SEM image of partially bonded interface of repair made with 350 kN axial force.
In the lateral region (arrow in Fig. 5(a)) discontinuities closer to the surface may appear resulting in an earlier ultrasonic beam reflection (e.g. Fig. 5(b)). In these cases micrographs show flattened inclusions oriented in the angular direction of material flow in this region (e.g. Figs. 5(c) and 5(d)).
(a) illustration for the transversal cut of the repair with arrows showing the lateral region; (c) representative echogram with interested signal highlighted; (b,d) micrographs showing a inclusion oriented.
As in any manufacturing welding method, there is an optimization of process parameters to assure the best result (defect free and optimal mechanical properties) for each material grade application.
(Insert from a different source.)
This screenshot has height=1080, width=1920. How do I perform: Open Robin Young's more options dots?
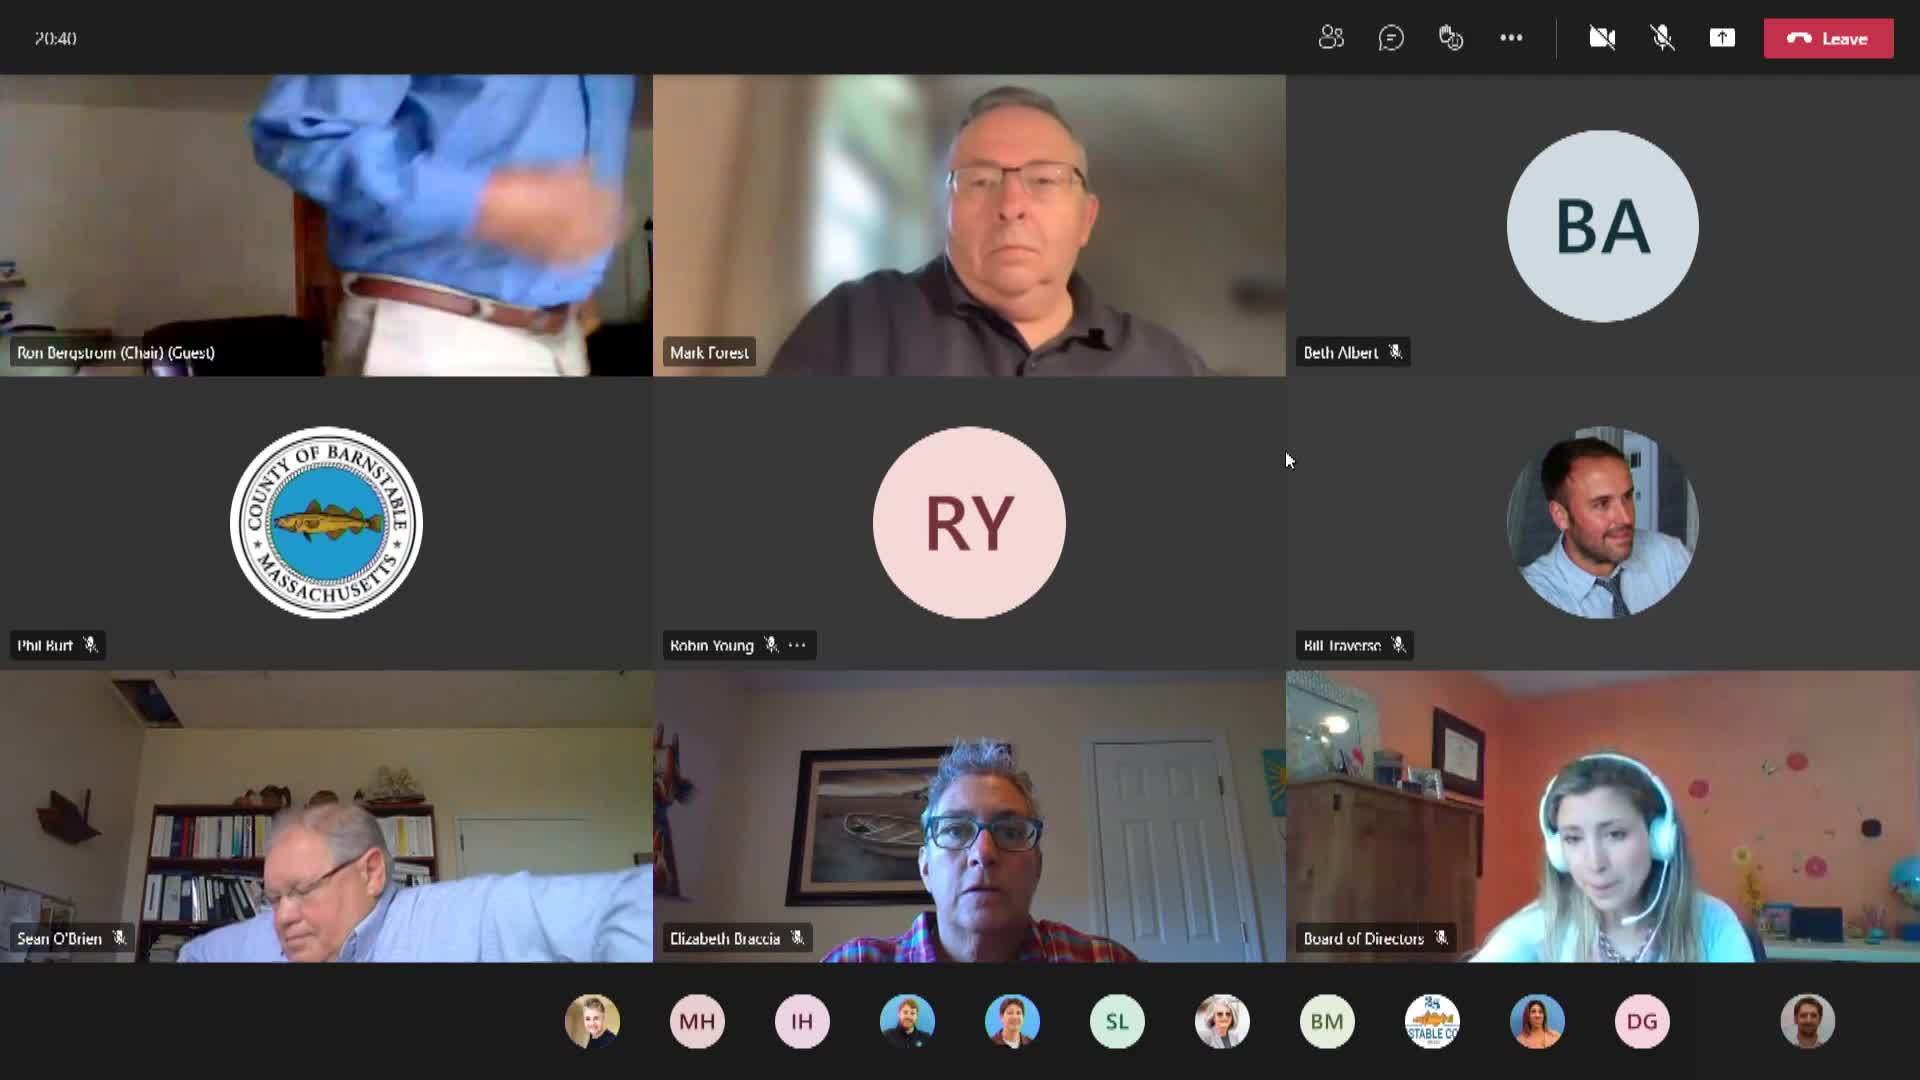[x=797, y=645]
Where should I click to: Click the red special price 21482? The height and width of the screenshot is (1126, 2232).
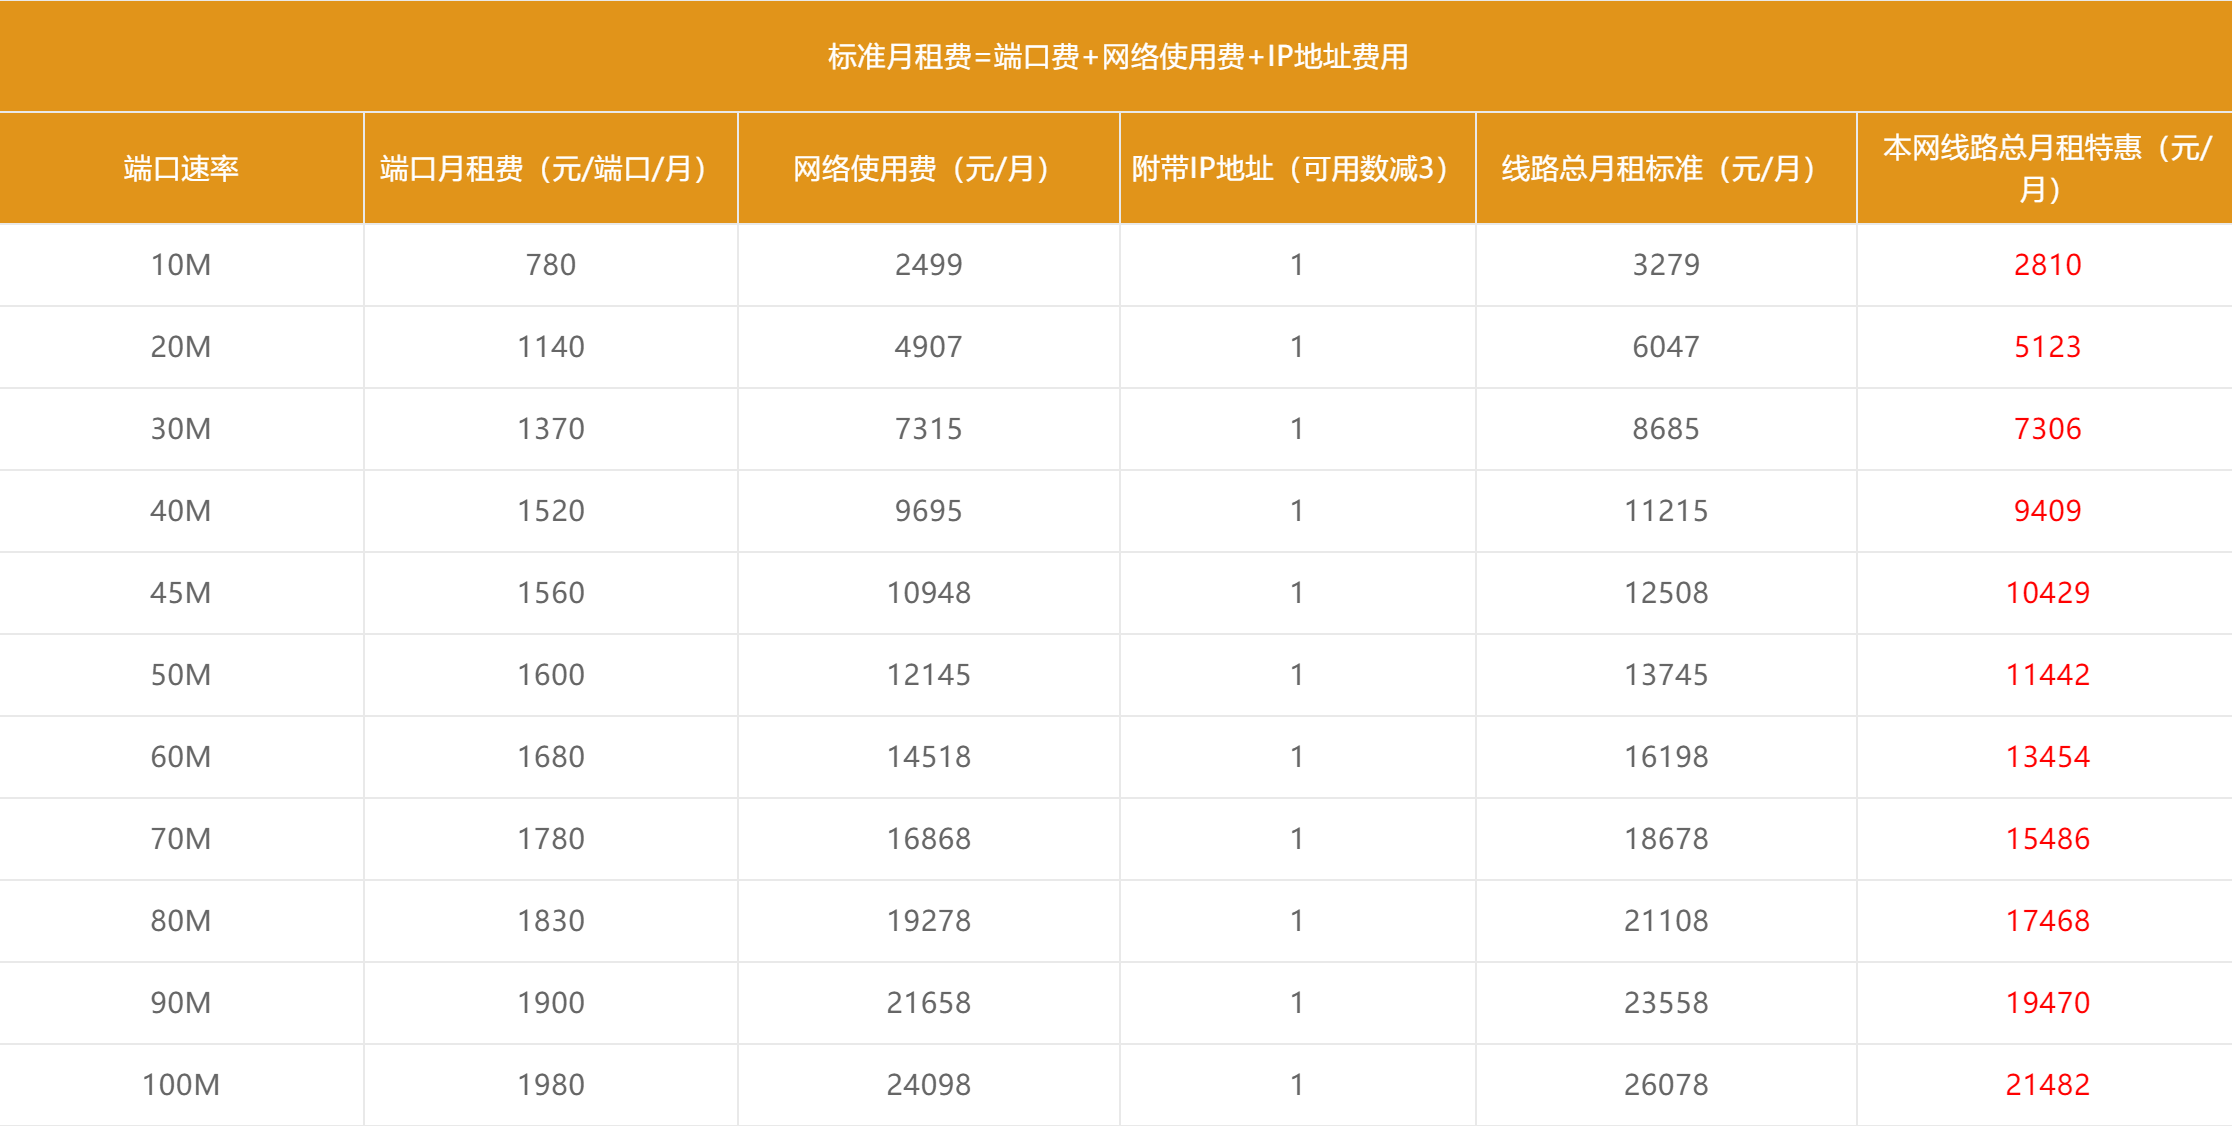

Inclusions and lack of bond found in this work could render a part or product unable to meet minimum applicable acceptance standards or specifications. A reasonable approach to evaluate the safety of the component with discontinuities under stress is fracture mechanics, providing quantitative values of material toughness and making possible projects that combine safety and economic viability.23,24)
The analysis of echograms features and micrographs allowed to locate and differentiate inner inclusions and lack of bond in the interface between the rod and plate materials in FHPP repairs. Inclusions can appear flattened, clustered or isolated, deformed and oriented in the direction of the material flow.
Lack of bond in bonding line of the rod lower curvature radius region, contouring the flowed material, may appear due to inclusions and thermal contraction. Higher processing forces increases probability to generate microcracks in theses discontinuities and produces larger variation in grain size while repairs made with lower axial force promotes bonding between the materials and reduces the difference in grain size. Lack of bond occurs randomly and punctually within the repair.
Ultrasonic testing showed potential application in Friction Hydro Pillar Processing repairs inspection covering critical regions of the repair.
Since that discontinuities were found, and that currently there are no codes and specification for FHPP repairs, more investigation with different materials, geometries and process parameters are needed to provide more data for analysis, in combination with fracture mechanics tests to evaluate the allowance of the discontinuities.
The authors would like to acknowledge the financial support from CNPq and CAPES.